True story: when the point Seth was making sank in, I emailed him and said something very much like, “You bastard. You’ve just explained several of my own personal failures of the last few years.” He did.

The thing was, I was trying to build autonomous communities, where I felt they could run themselves. I tried it with several of my projects starting in 2006. I’d build something, get a bunch of people excited, and try to let it go to the wild. Every time, it would falter almost at once, no matter how passionate people were. Transferring ownership was never the same as finding a leader. (Again, nothing bad about the people involved, and everything bad about my inability to understand this point).

What’s Next: nin:access

I am blown away by nin:access, the iPhone application for Nine Inch Nails fans. On the surface, it’s not immediately obvious why it’s sexy. Here’s what they say about it:

  • Exchange messages and photos with other NIN fans in your neighborhood and around the world

  • Access NIN news, photos, custom wallpapers, and your nin.com inbox

Here’s a few screen captures:

main screen

location-based

Look at that second one. Location-based. It is a listing (opt-in) of fans of Nine Inch Nails geographically, so that you can, should you wish, connect up with other fans in an area. (Yes, I know that the example text isn’t all that enlightened, but think beyond what you see.)

You Can Have It All

Trent Reznor and Nine Inch Nails have it figured out. Empower fan-to-fan interaction. They’ve had that with their message boards, with their nin.com mail service, with all their other actions over the last years. But with the location-enabled iPhone app, it just feels even more super powered.

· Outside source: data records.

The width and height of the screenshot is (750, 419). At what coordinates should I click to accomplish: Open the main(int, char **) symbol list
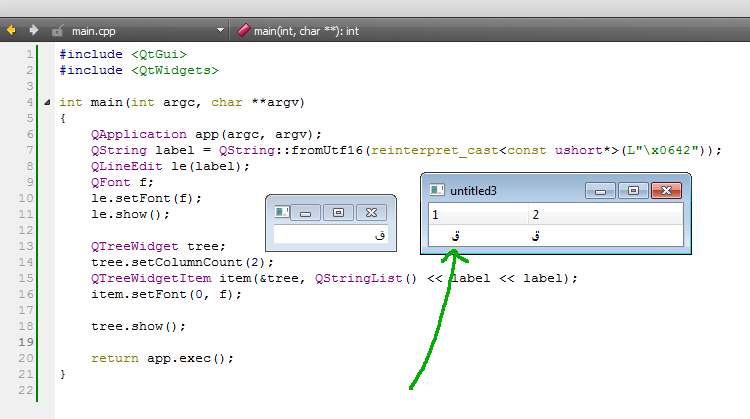coord(306,31)
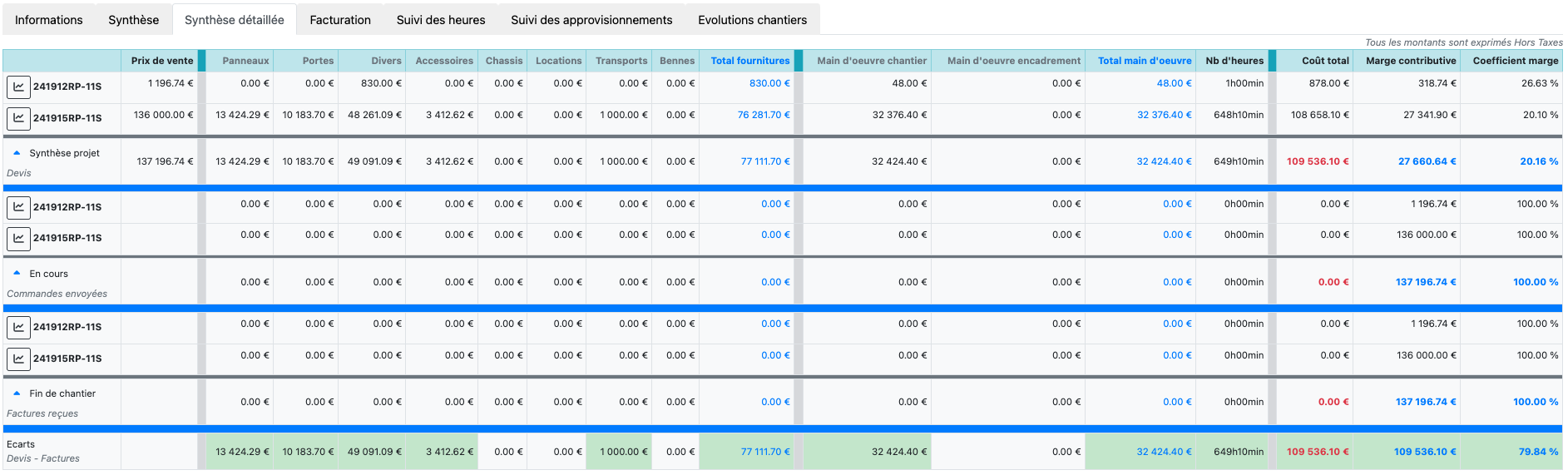Click 241912RP-11S chart icon in En cours group
The image size is (1568, 475).
18,207
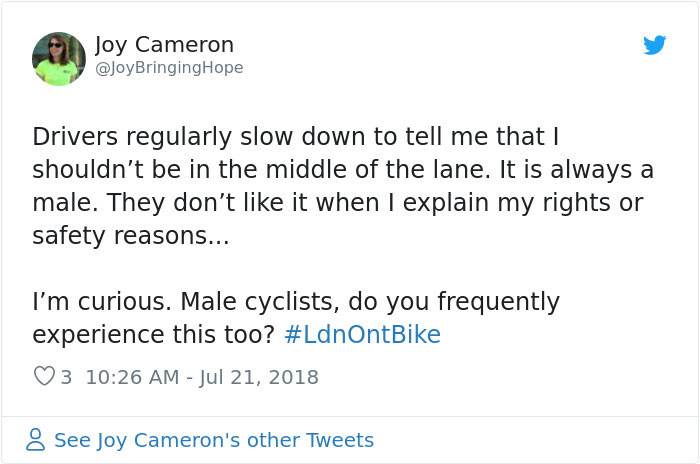Click the person icon in the footer
The image size is (700, 464).
(x=35, y=440)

You can do this, too. There’s not a lot of super high end tech in what they did (not dissing NIN). It’s just good marketing for a great community. Not ready to plunk down some money on an iPhone app that will do this? You could always use BrightKite as a starting point to understanding what it’ll do for you. (If you want to build an iPhone app that does this, I could get that done for you.)

Location plus peer-to-peer interactions = a huge win.

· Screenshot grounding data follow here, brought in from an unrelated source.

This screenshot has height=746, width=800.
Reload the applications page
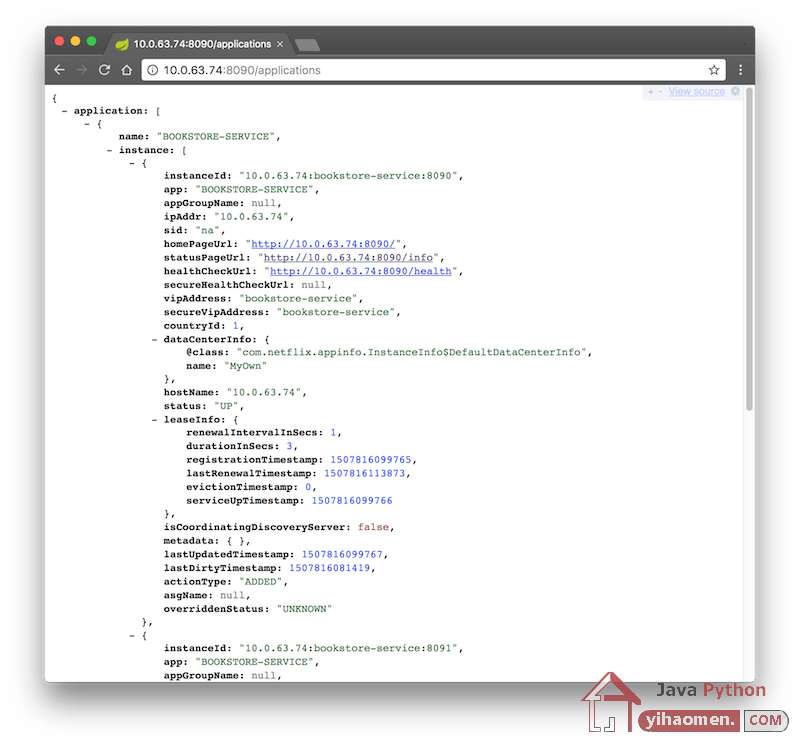(x=104, y=70)
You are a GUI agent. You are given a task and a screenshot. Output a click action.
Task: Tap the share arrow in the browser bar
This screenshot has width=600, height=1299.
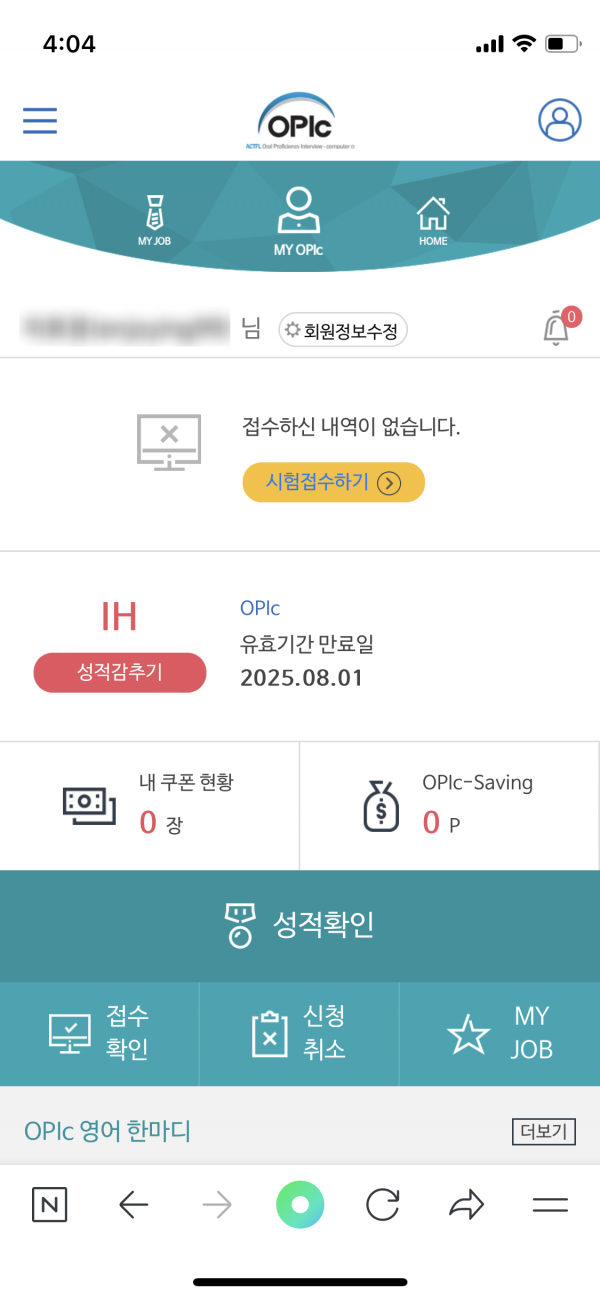(x=465, y=1205)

A Quick Community Checklist

What if you’re Siobhan Bulfin or someone else looking to empower a little community of intent? What would be a way to do it? Here’s a quick little roadmap that might be useful:

  • Name the Community Something Inclusive. (In the case of Nine Inch Nails, they’ve self-selected to gather around the band. Sometimes, it’s not as easy to make it about a product or company. Find a name that folks feel like they can own, something they can put on a flag of their own and hoist high (if that makes sense).
  • Buy the URL for that name or something close.
  • Make sure you understand the value to your prospective members for joining the community. Are you an information-sharing site, a business networking group, a creativity group? What are the ways in which everyone will be able to participate and contribute? What’s the “fire” that you’re gathering around? ( This is the “Channels vs. Communities argument that Stephen Saber makes.)
  • Start with a simple Ning community, if you expect your group to be fairly small and if you don’t need high end power community tools.
  • Put up a Flickr group so that there’s a place to put community photos.
  • Think up a few meaningful tags that people can apply to any media, should they want to write about your group, the events, whatever as it relates.
  • Start an email list by asking folks to opt in. Email marketing is still very successful in building community and driving relations. If you want everyone to have the ability to mail the group, consider using a simple service like YahooGroups for people to opt into to receive messages.
  • Would a location-based tool like BrightKite be useful?
  • Should you hold Tweetups?
  • Do people want to publish a shared list of users on other social services, like Twitter and/or LinkedIn?
  • Find ways to deliver value.
  • Find ways to deliver more value.
  • Find ways to encourage participation (another blog post in its own right).
  • Find ways to gather the tribe around your various issues of interest.
  • Find ways to facilitate peer-to-peer sharing, as well as member-driven media making.
  • Lather. Rinse. Repeat.

I’m encouraged by the “nin:access” application released by Nine Inch Nails. It points towards another way to enable communities of passion. I think there’s great value in building around these ideas, and that there’s much more to be done here in this space.

What’s your take? Does the above list help? What other elements have you built into your community building?